:: Prompt ::
Take the data below and filter it for lines containing the word "trash"; show each line found.

:: Excerpted records ::
* * * * * * *
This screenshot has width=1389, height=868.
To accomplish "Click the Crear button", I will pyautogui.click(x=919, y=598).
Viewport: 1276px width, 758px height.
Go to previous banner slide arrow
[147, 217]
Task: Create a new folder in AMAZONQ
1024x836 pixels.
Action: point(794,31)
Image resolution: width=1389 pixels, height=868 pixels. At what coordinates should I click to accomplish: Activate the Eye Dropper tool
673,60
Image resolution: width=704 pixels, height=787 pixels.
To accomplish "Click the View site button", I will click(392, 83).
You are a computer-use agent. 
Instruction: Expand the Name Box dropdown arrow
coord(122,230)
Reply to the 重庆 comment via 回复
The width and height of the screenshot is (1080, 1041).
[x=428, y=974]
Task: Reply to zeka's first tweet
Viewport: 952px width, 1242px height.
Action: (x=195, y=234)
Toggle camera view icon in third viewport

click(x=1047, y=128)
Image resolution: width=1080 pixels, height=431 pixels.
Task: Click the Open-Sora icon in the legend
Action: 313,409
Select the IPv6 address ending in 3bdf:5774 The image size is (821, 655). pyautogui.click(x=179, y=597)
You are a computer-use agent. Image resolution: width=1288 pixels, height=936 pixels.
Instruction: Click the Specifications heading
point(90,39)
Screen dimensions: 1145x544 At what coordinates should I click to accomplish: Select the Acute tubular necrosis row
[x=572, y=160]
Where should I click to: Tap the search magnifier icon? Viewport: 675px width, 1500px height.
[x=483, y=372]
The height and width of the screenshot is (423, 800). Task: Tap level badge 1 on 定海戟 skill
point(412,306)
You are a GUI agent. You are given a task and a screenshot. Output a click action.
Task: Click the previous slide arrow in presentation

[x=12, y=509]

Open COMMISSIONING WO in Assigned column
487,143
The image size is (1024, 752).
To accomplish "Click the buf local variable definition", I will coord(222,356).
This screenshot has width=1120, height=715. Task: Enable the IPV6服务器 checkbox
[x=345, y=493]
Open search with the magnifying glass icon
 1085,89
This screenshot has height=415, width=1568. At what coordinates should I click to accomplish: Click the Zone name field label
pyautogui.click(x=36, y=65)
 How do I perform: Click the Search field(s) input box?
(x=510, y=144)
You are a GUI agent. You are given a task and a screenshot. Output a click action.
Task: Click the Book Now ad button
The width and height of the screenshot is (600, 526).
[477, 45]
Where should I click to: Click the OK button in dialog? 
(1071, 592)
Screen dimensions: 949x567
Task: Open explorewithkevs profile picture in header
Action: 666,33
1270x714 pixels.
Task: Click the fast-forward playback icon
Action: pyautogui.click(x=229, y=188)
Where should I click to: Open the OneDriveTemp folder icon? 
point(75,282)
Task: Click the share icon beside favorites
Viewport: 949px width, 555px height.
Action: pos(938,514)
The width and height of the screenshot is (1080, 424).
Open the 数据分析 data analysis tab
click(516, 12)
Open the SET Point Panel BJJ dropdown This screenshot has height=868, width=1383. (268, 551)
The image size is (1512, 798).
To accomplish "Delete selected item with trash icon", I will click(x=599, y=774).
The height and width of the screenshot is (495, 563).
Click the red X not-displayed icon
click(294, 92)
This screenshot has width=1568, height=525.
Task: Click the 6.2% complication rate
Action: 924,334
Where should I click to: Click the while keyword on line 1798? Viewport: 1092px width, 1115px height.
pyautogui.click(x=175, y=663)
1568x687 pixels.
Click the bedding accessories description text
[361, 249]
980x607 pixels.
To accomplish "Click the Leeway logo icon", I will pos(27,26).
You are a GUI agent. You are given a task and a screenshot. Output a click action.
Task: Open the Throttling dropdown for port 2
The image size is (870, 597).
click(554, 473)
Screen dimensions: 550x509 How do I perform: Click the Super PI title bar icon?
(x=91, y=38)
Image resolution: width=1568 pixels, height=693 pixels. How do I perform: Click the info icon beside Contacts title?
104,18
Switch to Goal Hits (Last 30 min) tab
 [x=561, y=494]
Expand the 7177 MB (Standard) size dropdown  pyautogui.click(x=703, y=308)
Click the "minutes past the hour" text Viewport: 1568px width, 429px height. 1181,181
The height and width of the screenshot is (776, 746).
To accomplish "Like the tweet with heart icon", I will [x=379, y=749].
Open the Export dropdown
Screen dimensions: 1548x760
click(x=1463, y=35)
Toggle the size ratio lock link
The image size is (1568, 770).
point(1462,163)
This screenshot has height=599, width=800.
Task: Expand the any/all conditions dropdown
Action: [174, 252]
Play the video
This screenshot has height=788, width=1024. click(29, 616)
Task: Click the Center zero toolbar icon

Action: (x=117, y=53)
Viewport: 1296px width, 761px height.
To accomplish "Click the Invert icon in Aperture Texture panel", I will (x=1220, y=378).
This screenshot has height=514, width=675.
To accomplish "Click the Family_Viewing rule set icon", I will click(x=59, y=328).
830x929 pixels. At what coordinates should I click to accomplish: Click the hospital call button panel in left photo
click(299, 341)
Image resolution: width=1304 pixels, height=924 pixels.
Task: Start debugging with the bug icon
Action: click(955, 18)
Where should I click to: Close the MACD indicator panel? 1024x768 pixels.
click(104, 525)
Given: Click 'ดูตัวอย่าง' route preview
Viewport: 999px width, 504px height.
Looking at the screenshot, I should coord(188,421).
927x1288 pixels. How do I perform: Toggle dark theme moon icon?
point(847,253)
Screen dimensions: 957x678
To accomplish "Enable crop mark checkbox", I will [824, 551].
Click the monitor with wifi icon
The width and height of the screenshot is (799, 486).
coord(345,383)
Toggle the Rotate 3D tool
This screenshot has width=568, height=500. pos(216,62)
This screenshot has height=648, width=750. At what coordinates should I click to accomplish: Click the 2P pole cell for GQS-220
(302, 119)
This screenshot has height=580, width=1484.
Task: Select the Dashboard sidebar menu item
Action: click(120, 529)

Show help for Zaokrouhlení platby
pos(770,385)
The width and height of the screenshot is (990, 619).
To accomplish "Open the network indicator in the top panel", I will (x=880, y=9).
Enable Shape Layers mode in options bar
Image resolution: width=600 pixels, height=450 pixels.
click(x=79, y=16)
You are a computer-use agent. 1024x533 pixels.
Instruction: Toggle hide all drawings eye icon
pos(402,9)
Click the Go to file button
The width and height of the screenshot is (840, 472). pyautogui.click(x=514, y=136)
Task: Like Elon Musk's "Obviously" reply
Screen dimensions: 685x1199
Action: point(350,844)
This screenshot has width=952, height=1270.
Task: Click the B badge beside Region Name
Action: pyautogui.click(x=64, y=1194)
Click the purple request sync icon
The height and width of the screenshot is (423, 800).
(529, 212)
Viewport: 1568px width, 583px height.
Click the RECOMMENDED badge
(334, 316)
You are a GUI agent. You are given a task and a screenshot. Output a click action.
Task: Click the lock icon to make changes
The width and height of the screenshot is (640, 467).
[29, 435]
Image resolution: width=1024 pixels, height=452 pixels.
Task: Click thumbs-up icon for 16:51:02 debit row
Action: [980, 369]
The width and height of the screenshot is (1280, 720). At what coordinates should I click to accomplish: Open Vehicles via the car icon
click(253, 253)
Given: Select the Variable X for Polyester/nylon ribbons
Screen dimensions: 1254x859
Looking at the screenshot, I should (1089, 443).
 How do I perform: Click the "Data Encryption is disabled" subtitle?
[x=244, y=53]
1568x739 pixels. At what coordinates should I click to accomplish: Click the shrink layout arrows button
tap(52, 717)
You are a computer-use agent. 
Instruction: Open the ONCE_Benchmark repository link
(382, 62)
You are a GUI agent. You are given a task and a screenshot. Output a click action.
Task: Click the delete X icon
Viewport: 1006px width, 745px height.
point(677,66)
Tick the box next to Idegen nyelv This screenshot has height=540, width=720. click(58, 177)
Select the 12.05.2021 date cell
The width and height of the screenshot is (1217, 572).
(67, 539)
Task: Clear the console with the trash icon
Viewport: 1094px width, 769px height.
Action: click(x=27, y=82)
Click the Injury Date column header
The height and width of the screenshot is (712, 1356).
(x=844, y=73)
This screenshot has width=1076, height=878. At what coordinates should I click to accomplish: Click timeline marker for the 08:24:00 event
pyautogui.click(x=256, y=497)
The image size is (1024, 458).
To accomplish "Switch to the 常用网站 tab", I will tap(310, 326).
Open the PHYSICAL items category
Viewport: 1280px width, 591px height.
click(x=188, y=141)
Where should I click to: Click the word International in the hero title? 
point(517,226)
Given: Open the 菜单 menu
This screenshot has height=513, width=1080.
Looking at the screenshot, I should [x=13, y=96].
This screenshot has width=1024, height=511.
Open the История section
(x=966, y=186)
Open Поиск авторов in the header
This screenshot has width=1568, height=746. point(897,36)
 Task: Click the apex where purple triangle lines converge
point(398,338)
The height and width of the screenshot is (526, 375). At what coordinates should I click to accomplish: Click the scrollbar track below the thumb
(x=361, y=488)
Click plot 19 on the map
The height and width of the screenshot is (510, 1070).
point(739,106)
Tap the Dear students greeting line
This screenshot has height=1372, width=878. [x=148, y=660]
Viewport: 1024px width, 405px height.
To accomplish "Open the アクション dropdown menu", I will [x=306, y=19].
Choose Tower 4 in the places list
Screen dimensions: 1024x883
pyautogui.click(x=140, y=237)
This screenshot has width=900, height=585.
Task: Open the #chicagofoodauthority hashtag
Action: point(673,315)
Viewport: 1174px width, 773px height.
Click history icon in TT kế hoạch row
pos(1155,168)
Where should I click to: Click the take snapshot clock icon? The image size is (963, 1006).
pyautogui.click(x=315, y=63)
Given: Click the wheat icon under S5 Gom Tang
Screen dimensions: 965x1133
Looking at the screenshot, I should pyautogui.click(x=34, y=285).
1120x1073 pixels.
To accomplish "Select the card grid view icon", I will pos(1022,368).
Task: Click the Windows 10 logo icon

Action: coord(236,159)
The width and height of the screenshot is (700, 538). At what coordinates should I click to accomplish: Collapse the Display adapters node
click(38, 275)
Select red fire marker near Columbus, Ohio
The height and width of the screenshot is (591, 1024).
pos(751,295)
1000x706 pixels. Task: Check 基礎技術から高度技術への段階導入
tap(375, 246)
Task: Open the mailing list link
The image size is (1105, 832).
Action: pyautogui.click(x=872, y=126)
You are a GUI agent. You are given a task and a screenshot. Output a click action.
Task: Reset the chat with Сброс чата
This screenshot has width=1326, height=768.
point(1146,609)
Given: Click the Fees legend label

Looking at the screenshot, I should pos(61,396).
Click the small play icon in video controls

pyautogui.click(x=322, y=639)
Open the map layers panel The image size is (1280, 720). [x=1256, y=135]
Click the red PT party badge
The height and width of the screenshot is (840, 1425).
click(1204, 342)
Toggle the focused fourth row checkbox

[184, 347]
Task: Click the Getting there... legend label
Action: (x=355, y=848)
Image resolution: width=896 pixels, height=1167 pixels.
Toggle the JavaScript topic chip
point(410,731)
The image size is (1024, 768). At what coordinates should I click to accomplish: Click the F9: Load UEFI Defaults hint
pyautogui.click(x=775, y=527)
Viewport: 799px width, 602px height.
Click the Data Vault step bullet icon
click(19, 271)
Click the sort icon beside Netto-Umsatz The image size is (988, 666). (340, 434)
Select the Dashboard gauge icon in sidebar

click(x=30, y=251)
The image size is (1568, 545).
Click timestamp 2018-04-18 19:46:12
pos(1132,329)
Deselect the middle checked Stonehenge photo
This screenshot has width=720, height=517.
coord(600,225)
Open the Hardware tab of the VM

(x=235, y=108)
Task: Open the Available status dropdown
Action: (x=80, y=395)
* * * * * * *
:: Solution below ::
To accomplish "Delete selected item with trash icon", I will click(x=599, y=774).
Task: Clear the console with the trash icon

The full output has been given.